Emory is a city in Rains County, Texas, United States. The population was 1,239 at the 2010 census. It is the county seat of Rains County. Previously known as Springville, the city and county are named after Emory Rains who was a legislator from the area. Rains was the author of the Homestead Law of Texas which was later used as a model for the protection of homesteads throughout the United States. Special legislation passed to create Rains County called for the citizens to vote on the location of the county seat and for that selected town to be named Emory.

Geography 

Emory is located at  (32.876773, –95.766404).

According to the United States CensusBureau, the city has a total area of 1.98 sq miles of which 1.96 sq miles is land and 0.02 sq miles is water.

Emory is located between two of Texas' most popular lakes:  Lake Tawakoni to its west and Lake Fork Reservoir to its east.

The climate in this area is characterized by hot, humid summers and generally mild to cool winters.  According to the Köppen Climate Classification system, Emory has a humid subtropical climate, abbreviated "Cfa" on climate maps.

Demographics 

As of the census of 2019, there were 1,426 people living in the city. As of the 2020 United States census, there were 1,251 people, 468 households, and 305 families residing in the city.

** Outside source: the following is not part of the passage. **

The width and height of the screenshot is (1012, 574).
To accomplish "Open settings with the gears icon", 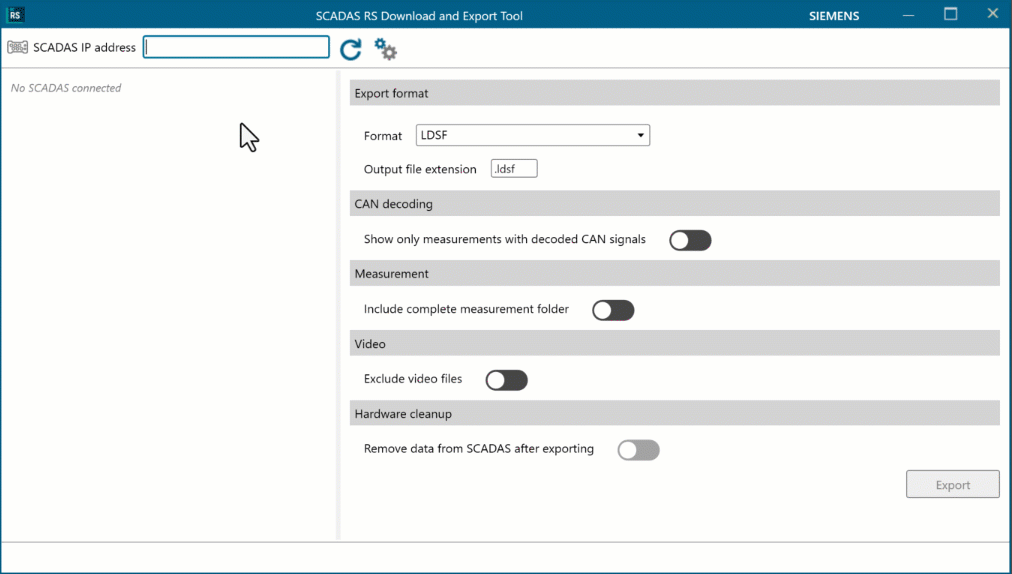I will point(385,49).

In 2019, there were 484 households, out of which 26.0% had children under the age of 18 living with them, 38.8% were married couples living together, 20.5% had a female householder with no husband present, and 34.7% were non-families. 29.3% of all households were made up of individuals, and 14.5% had someone living alone who was 65 years of age or older. The average household size was 2.32 and the average family size was 2.94.

In the city, the age distribution of the population shows 22.7% under the age of 18, 9.2% from 18 to 24, 24.8% from 25 to 44, 23.8% from 45 to 64, and 19.6% who were 65 years of age or older. The median age was 38.9 years. For every 100 females, there were 92.7 males.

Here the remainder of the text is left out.